Membro da primeira geração de designers portugueses, António Garcia muito contribuiu para a afirmação, consciencialização e consolidação do design em Portugal, bem como para a prática do design com uma configuração metodológica e conceptual moderna. Esta coleção dá a conhecer o homem com uma transversalidade de interesses e uma grande paixão e dádiva pelo seu oficio que abraçou, ao longo da sua vida, diferentes áreas do design, opondo-se à ideia de uma especialização disciplinar. Autor de um design humanista, nunca perde o homem como referência primeira e última.

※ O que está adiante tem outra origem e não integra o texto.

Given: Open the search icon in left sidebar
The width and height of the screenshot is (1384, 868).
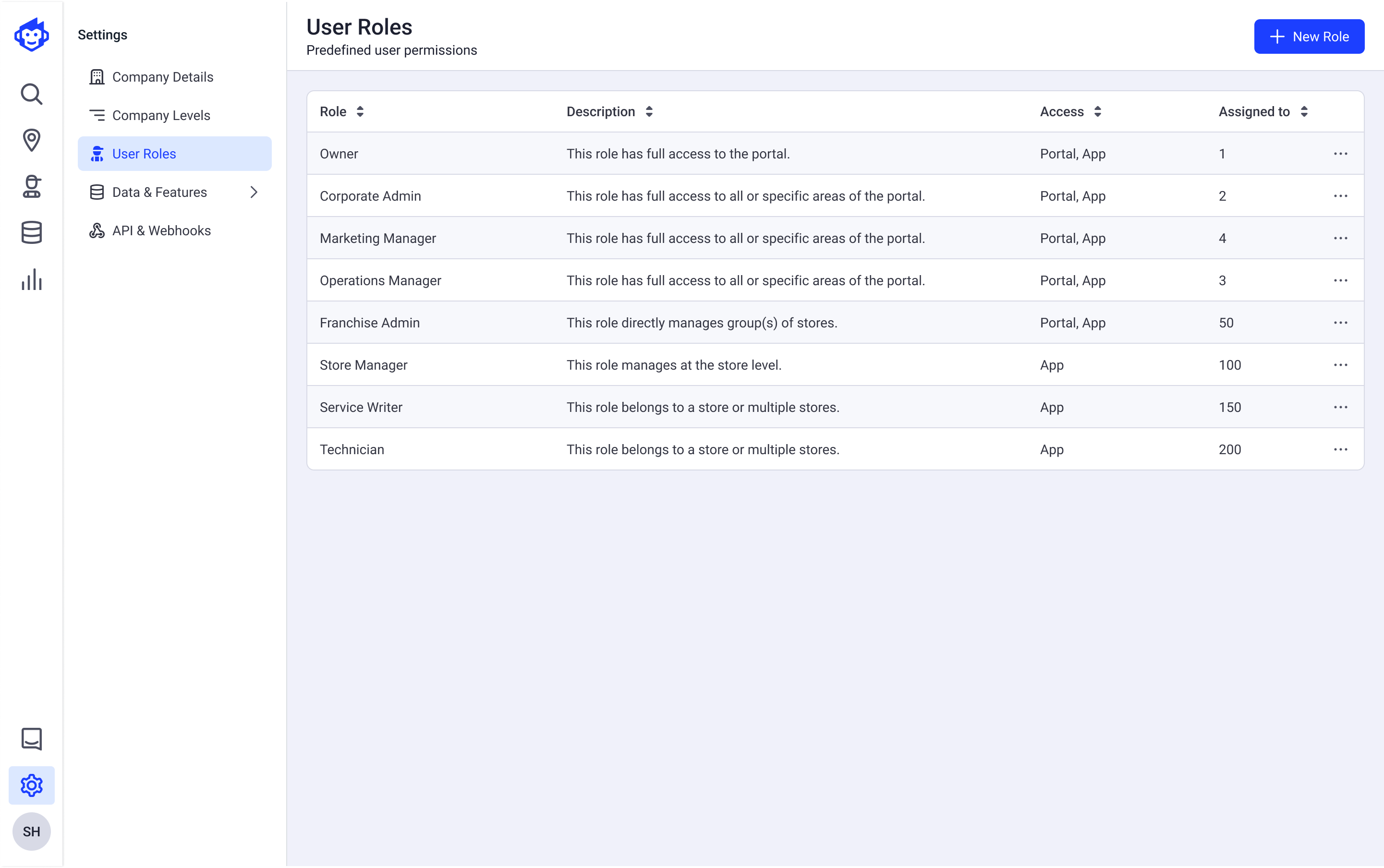Looking at the screenshot, I should [x=32, y=94].
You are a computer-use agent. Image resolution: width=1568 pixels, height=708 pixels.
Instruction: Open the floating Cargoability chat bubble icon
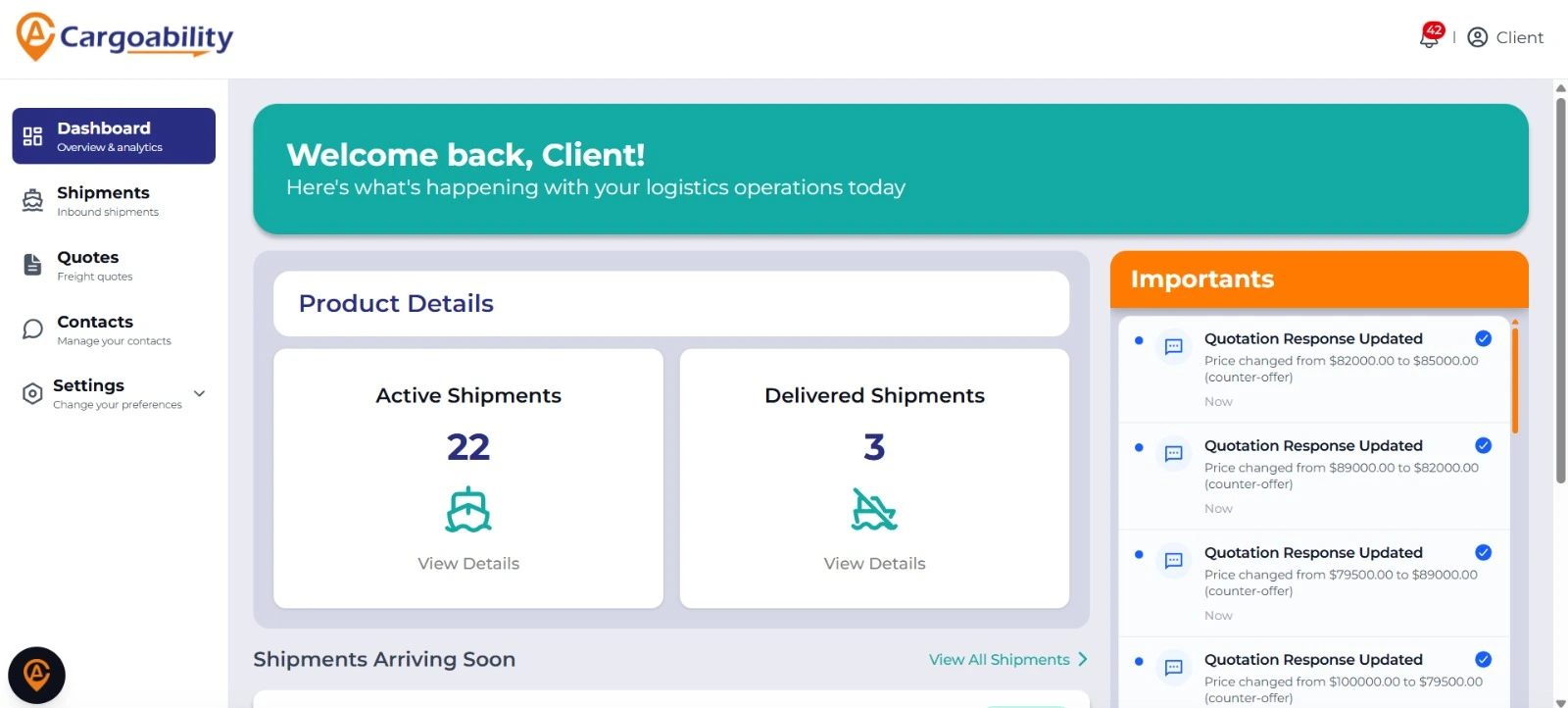click(x=36, y=675)
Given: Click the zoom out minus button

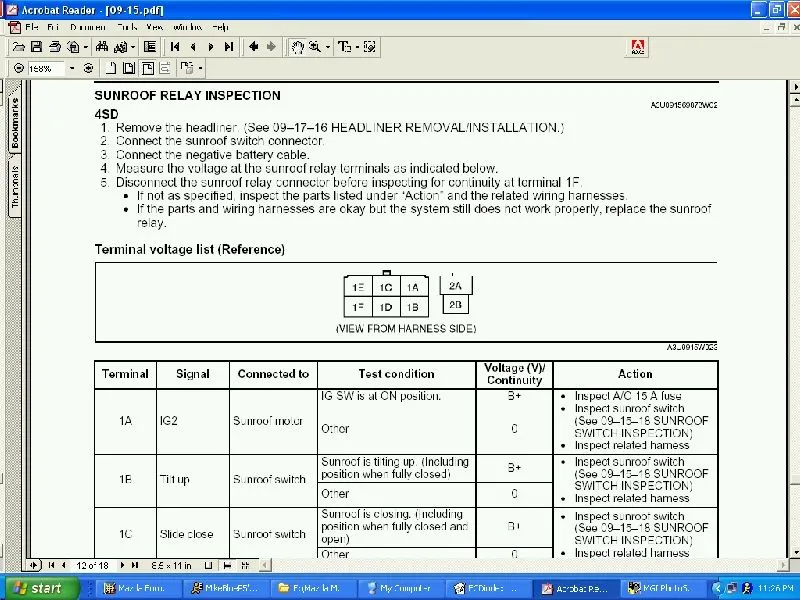Looking at the screenshot, I should (18, 69).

As peças que integram o acervo do MUDE permitem verificar a qualidade de cada detalhe e pormenor, o rigor dos vários materiais trabalhados, a simplicidade, força e originalidade das soluções gráficas, e o olhar atento, cuidadoso e, por vezes, irónico, que atravessa todas as suas propostas. Parafraseando António Sena da Silva, seu companheiro e amigo de longos anos, “António Garcia nunca se sentiu vocacionado para as práticas docentes nem para qualquer forma de comunicação verbal que exija um mínimo de formalismo. Limita-se a produzir obras exemplares de arquitetura, design de interiores e equipamento, além de uma obra notável de design gráfico, deixando para outros as justificações verbais”.

Faz ainda parte deste espólio um importante núcleo de livros da Coleção Autores Modernosda editora Ulisseia, doados por Jorge Silva e Sofia da Costa Pessoa.